In der Klinik war es natürlich die eine Sache, dass ich mich in einer Institution befunden habe, die meine Mama und meine Schwester komplett abgelehnt haben. Die andere Sache war aber, dass ich Angst hatte, dass es zu irgendwelchen Begegnungen kommt, die nicht passieren dürfen. Wenn zum Beispiel morgens meine Mama gekommen wäre und nachmittags mein Papa. Was wäre denn nun passiert, wenn Mama noch da gewesen wäre, wenn Papa gekommen wäre?

Ich weiß, dass es ungerecht ist. Denn meine Mama hat mir nicht so viel getan – außer, dass sie eben meine Krankheit nicht akzeptiert, aber das tun viele Menschen nicht – damit könnte ich leben. Zumal ich eben auch mehr bin, als meine Krankheit.
Ich werfe den beiden ihre Trennung nicht vor. Das ist ihre Sache. Aber wenn ich vorsichtig versuche zu erklären, dass der Umgang damit die Situation zu dem gemacht hat was sie heute ist, dann heißt es: „Nein, das ist doch gar nicht so.“
Vielleicht ist es für sie nicht so. Vielleicht hat sie einfach nicht mitbekommen, wie sehr die beiden uns zwischen die Stühle gestellt haben. Wie etwas ist, ist immer eine Betrachtung, die auch standpunktabhängig ist. Unsere Eltern haben ja voneinander in den letzten Jahren relativ wenig mitbekommen.

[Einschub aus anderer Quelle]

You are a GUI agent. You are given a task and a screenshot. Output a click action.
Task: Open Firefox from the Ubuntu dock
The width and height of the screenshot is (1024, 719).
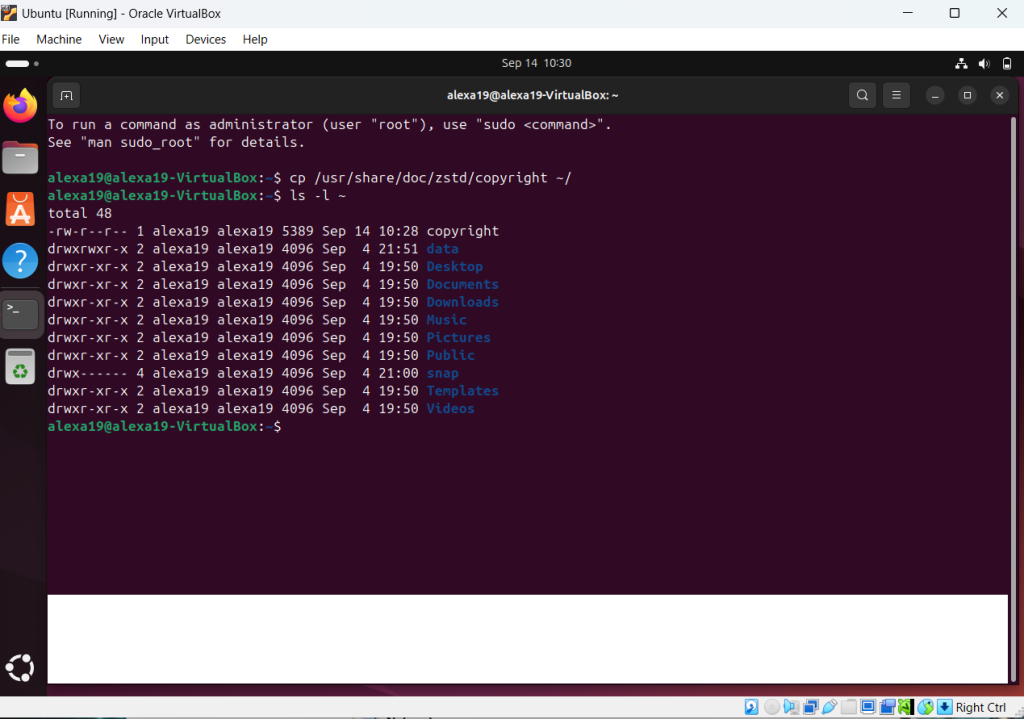(x=20, y=105)
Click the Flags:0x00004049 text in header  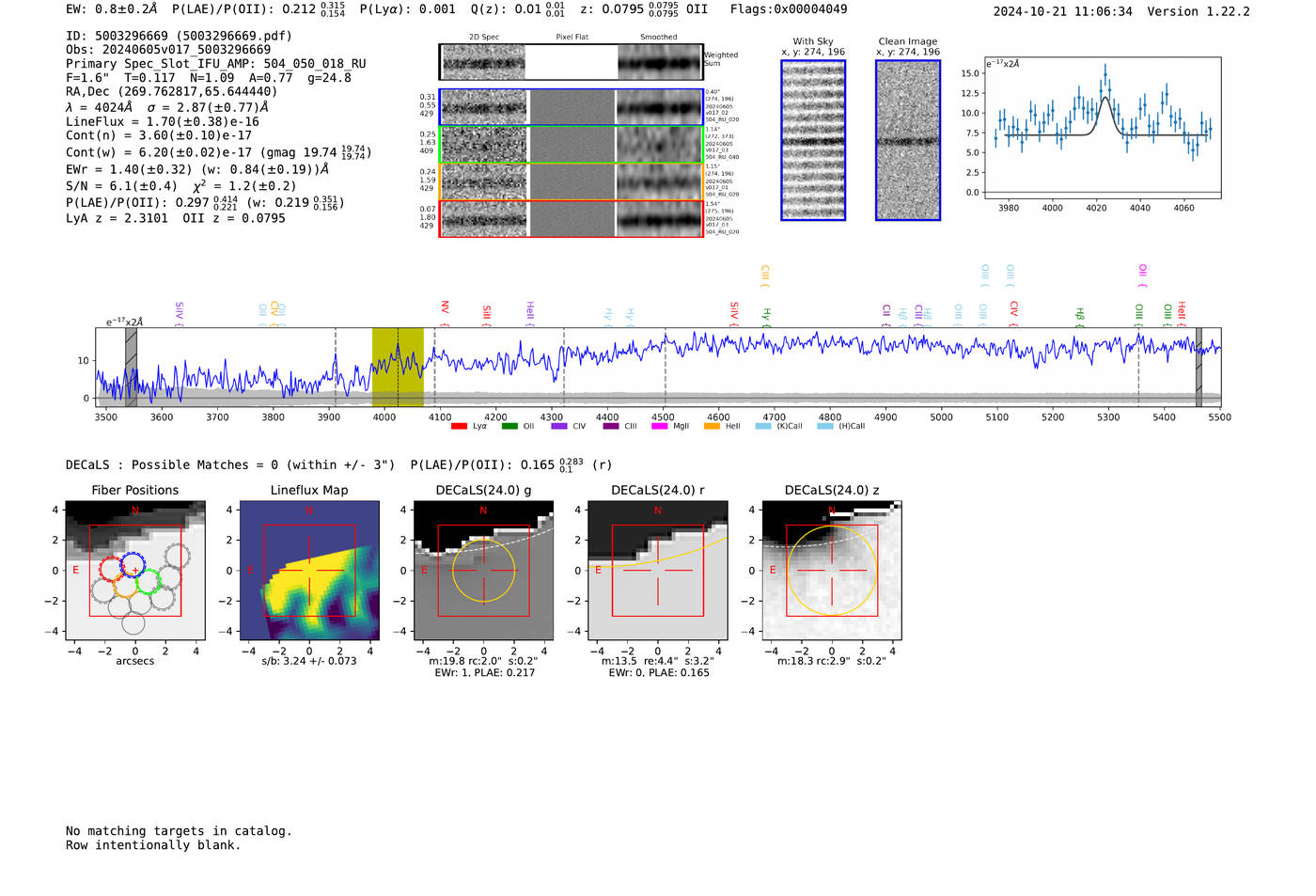[788, 9]
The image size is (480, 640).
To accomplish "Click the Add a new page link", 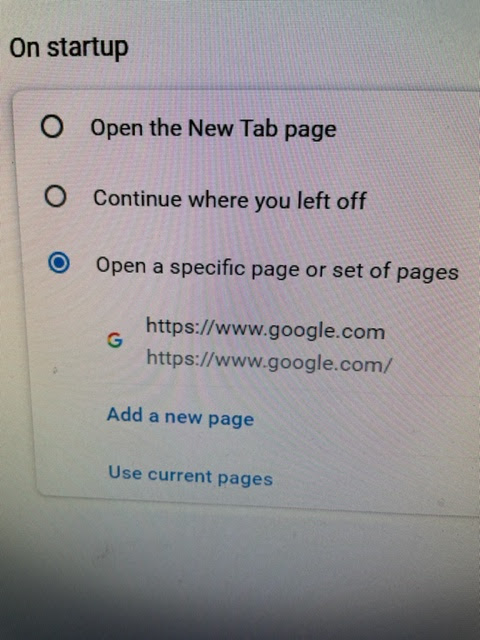I will pyautogui.click(x=180, y=417).
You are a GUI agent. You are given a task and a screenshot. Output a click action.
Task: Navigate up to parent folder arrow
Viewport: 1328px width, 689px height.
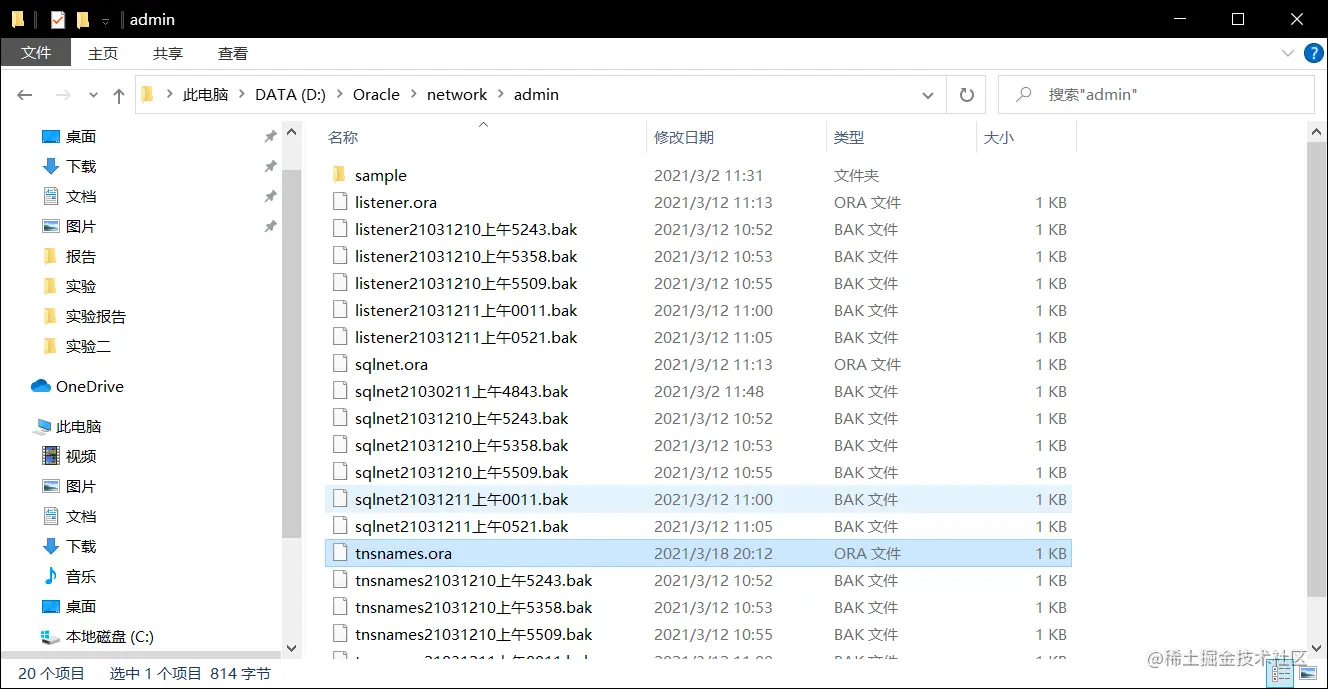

Meine Kraft ist irgendwo auch begrenzt. Für die Uni reicht es gerade so, alles Weitere wird schwierig und ich kann mich nicht ständig in diese Familiensituation hinein hängen.
Und deshalb sind Begegnungen so schwierig. Ich weiß, wie verletzt meine Mama ist, weil ich von alleine nie auf die Idee komme, sie sehen zu wollen. Aber ich weiß auch, dass immer und immer wieder dieselben Fragen kommen, die umso drängender werden, je mehr Abstand zwischen den Besuchen liegt. Und ich weiß, dass ich diese Fragen nicht für sie passend beantworten kann, weil das für sie immer alles eine Ausrede bleiben wird – da sie das ja anders wahrnimmt als ich.

Meine Schwester hat das Problem übrigens genau andersherum. Ihr bleibt die Tür zu unserem Vater verschlossen.
Und insgesamt hat diese Problematik das Band zwischen uns auch zerrissen. Nicht nur, dass wir uns kaum sehen – wir werfen auch dem jeweils anderen vor, sich nicht genug dafür einzusetzen, dass wir wieder Teil dieser Teilfamilie sein dürfen.

 „Sie müssen einfach im Moment den größtmöglichen Abstand zu Ihrer Familie aufbauen“, hatte man mir geraten, weil man das im Moment alles für nicht lösbar hält. Dazu müssten sich ja alle bewegen. Das reicht nicht, wenn ich das tue. Ich allein werde nur gegen Wände rennen.
„Manche Dinge bleiben einem verwehrt. Aber es gibt immer Alternativen.“ Auch so ein Schlüsselsatz aus der Therapie.
Ich habe Menschen hier gefunden, die Freunde geworden sind. Ich bin nicht alleine. Aber das bedeutet nicht, dass mir nicht etwas wie eine Familie fehlt.